Follow Us on Google News
ISLAMABAD: Pakistan marking one-year polio-free for the first time ever in the country’s hisotry. The last infection of the wild poliovirus was recorded on January 27, 2021, according to officials. To formally eradicate the disease, a nation must be polio-free for three consecutive years — but even 12 months is a long time in a country where vaccination teams are in the crosshairs of a simmering insurgency.
Since the Taliban takeover of neighbouring Afghanistan, the Pakistan version of the movement has become emboldened and its fighters frequently target polio teams.
Nigeria officially eradicated wild polio in 2020, leaving Pakistan and Afghanistan as the only countries where the disease — which causes crippling paralysis — is still endemic.

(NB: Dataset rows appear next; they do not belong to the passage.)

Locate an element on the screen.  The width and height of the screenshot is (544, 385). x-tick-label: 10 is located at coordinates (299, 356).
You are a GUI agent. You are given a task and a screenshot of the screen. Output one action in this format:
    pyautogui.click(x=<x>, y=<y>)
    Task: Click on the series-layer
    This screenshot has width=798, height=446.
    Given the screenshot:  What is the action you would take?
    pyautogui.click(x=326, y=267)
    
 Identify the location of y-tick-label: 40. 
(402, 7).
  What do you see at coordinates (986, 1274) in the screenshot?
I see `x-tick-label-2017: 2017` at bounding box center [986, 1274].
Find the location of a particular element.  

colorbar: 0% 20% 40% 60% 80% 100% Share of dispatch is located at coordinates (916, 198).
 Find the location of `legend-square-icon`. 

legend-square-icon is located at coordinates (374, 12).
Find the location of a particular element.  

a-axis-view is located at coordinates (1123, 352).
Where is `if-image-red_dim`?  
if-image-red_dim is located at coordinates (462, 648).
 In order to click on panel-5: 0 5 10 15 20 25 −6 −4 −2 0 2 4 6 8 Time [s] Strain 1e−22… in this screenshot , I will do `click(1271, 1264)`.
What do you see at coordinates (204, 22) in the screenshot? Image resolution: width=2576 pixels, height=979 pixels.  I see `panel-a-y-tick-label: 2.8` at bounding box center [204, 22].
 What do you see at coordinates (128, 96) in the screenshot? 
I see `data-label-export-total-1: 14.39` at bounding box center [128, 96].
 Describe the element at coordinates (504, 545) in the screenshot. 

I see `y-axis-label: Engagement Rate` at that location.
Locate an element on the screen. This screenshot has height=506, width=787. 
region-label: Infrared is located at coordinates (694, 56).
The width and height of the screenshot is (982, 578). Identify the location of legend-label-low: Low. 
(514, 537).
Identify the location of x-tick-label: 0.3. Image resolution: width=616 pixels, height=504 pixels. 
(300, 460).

Spread through faeces and saliva, the virus has historically thrived in the blurred borderlands between the South Asian nations, where state infrastructure is weak and the Tehreek-e-Taliban Pakistan (TTP) have carved out a home.
In 2014 it was largely ousted by an army offensive, its fighters retreating across the porous border with Afghanistan. But last year overall militant attacks surged by 56 per cent according to the Pakistan Institute for Conflict and Security Studies, reversing a six-year downward trend. The largest number of assaults came in August, coinciding with the Taliban takeover of Kabul.
Pakistan s newspapers are regularly peppered with stories of police slain as they guard polio teams — and just this week a constable was gunned down in Kohat — 80 kilometres (50 miles) southwest of Mardan.
Pakistani media has reported as many as 70 polio workers killed in militant attacks since 2012 — mostly in Khyber Pakhtunkhwa.
Pakistan anti-polio drives have been running since 1994, with up to 260,000 vaccinators staging regular waves of regional inoculation campaigns. But on the fringes of the country, the teams often face scepticism. “In certain areas of Pakistan, it was considered as a Western conspiracy,” explained Shahzad Baig — head of the national polio eradication programme.